**Work request**
Your copy should hold only the lines from the one holding "Instruction: Collapse the" through the last line of the records below, both included, each exact and with no pictures.
== Dataset extract
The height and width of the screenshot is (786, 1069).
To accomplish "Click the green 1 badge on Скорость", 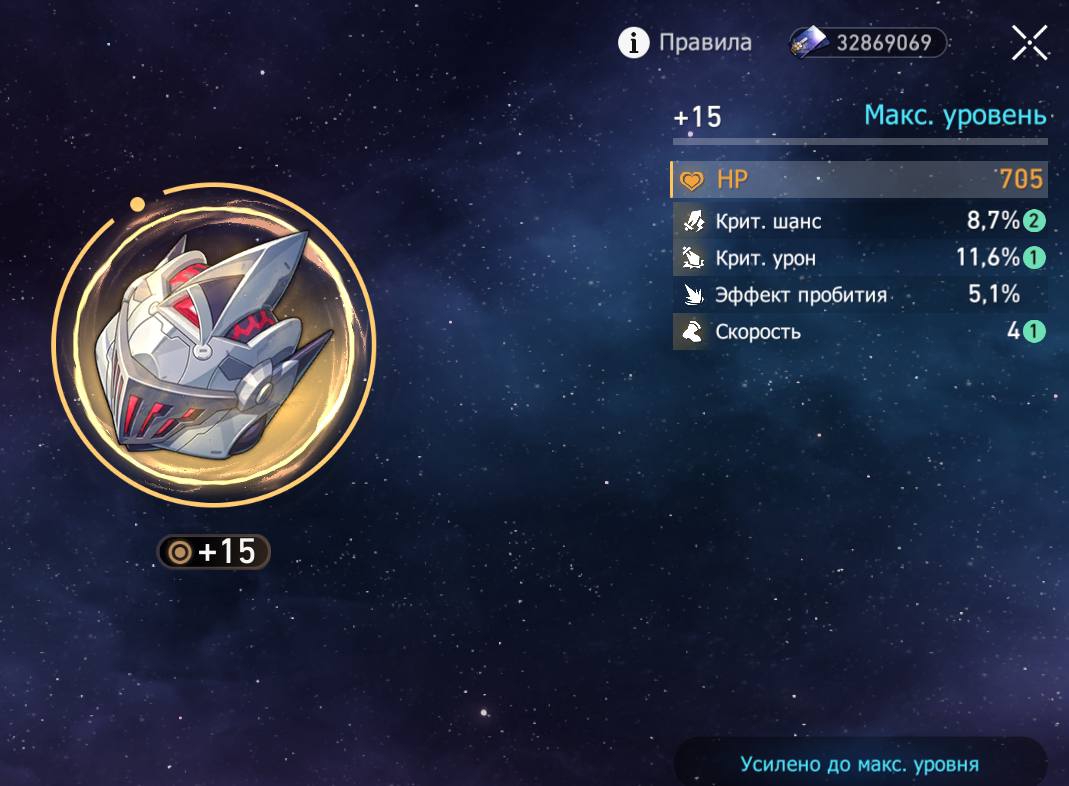I will pyautogui.click(x=1034, y=331).
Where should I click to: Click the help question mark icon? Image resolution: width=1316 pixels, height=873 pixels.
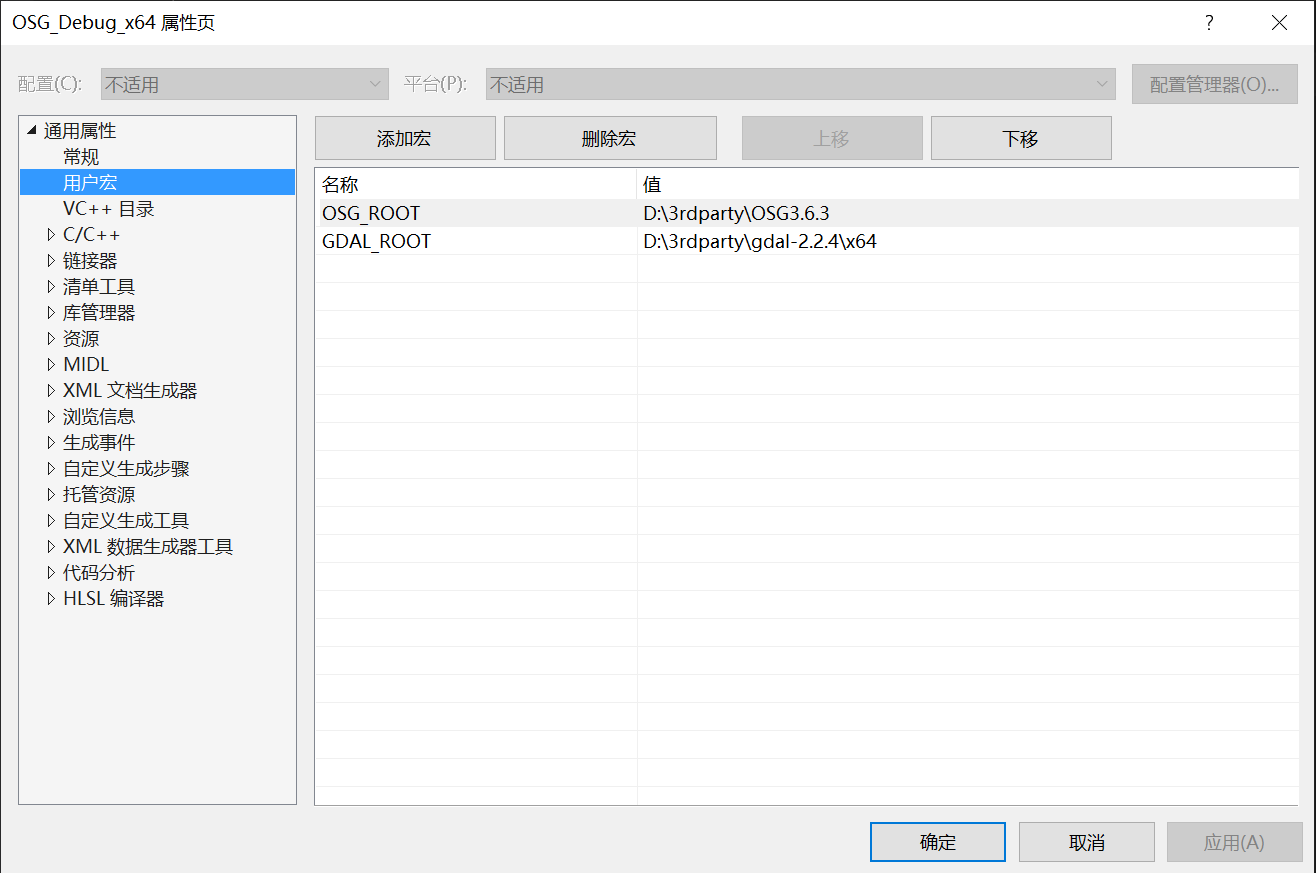click(1208, 22)
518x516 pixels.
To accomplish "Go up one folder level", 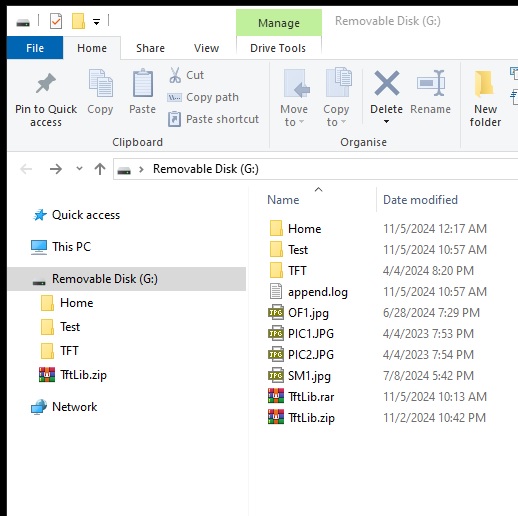I will 100,169.
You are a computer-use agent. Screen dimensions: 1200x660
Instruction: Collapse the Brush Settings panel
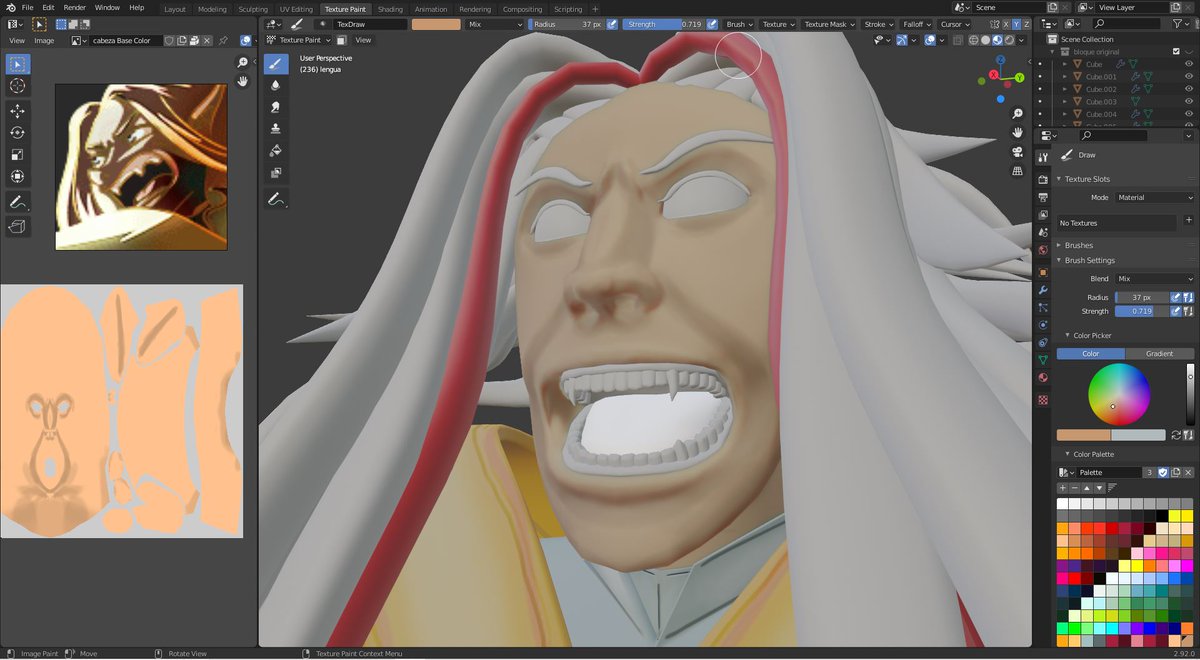[x=1090, y=260]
====
**Exercise output**
Instruction: Collapse the Brush Settings panel
[x=1090, y=260]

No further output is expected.